**About this task**:
Transcribe the lines of the records starting with the one that has "Task: Click the orange 买 buy icon" in it and ending with the last, and transcribe nothing else.

___ Entries supplied

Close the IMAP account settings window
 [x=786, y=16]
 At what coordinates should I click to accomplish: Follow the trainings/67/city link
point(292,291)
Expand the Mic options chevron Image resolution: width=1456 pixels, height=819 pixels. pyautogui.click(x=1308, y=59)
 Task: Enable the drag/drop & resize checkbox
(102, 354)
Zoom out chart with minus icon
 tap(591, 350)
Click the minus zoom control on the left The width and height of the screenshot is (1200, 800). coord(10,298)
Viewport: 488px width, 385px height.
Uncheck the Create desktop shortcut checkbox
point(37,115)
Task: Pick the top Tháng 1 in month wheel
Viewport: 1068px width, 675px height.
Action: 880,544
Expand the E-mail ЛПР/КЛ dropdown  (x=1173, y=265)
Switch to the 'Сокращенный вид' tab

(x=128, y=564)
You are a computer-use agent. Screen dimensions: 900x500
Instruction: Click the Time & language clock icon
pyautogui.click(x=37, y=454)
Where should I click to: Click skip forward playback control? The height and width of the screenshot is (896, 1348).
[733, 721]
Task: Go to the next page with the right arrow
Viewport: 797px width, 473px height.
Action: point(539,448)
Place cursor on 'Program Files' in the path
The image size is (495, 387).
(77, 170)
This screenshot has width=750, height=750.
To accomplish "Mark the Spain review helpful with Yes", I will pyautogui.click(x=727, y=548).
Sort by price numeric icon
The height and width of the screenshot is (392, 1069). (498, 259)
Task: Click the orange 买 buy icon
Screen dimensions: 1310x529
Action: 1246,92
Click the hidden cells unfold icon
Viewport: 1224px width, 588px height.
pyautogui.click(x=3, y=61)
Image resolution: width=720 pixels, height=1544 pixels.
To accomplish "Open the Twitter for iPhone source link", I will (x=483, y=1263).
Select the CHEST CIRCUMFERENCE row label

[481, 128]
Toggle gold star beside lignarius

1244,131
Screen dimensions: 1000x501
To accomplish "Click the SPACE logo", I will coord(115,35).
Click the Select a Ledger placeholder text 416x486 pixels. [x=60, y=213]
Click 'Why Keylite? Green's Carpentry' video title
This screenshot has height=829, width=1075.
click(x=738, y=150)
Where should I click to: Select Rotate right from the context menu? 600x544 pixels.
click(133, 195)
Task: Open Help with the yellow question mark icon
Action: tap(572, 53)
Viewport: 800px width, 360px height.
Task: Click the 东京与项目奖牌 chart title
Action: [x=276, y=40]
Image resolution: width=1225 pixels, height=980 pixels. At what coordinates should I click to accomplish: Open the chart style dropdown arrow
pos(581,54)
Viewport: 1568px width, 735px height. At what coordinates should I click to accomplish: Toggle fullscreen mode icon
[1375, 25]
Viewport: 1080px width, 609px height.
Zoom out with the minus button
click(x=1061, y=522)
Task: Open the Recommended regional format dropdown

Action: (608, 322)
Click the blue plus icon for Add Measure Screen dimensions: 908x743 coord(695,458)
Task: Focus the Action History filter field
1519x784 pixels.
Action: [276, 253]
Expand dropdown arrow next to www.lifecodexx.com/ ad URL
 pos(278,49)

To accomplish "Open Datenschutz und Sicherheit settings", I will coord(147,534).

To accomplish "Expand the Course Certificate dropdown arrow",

______

**Solution**:
Task: Click the orange 买 buy icon
Screen dimensions: 1310x529
Action: 1246,92
Click the hidden cells unfold icon
Viewport: 1224px width, 588px height.
pyautogui.click(x=3, y=61)
Image resolution: width=720 pixels, height=1544 pixels.
To accomplish "Open the Twitter for iPhone source link", I will (x=483, y=1263).
Select the CHEST CIRCUMFERENCE row label

[481, 128]
Toggle gold star beside lignarius

1244,131
Screen dimensions: 1000x501
To accomplish "Click the SPACE logo", I will coord(115,35).
Click the Select a Ledger placeholder text 416x486 pixels. [x=60, y=213]
Click 'Why Keylite? Green's Carpentry' video title
This screenshot has height=829, width=1075.
click(x=738, y=150)
Where should I click to: Select Rotate right from the context menu? 600x544 pixels.
click(133, 195)
Task: Open Help with the yellow question mark icon
Action: tap(572, 53)
Viewport: 800px width, 360px height.
Task: Click the 东京与项目奖牌 chart title
Action: [x=276, y=40]
Image resolution: width=1225 pixels, height=980 pixels. At what coordinates should I click to accomplish: Open the chart style dropdown arrow
pos(581,54)
Viewport: 1568px width, 735px height. At what coordinates should I click to accomplish: Toggle fullscreen mode icon
[1375, 25]
Viewport: 1080px width, 609px height.
Zoom out with the minus button
click(x=1061, y=522)
Task: Open the Recommended regional format dropdown

Action: (608, 322)
Click the blue plus icon for Add Measure Screen dimensions: 908x743 coord(695,458)
Task: Focus the Action History filter field
1519x784 pixels.
Action: [276, 253]
Expand dropdown arrow next to www.lifecodexx.com/ ad URL
 pos(278,49)

To accomplish "Open Datenschutz und Sicherheit settings", I will coord(147,534).

To accomplish "Expand the Course Certificate dropdown arrow",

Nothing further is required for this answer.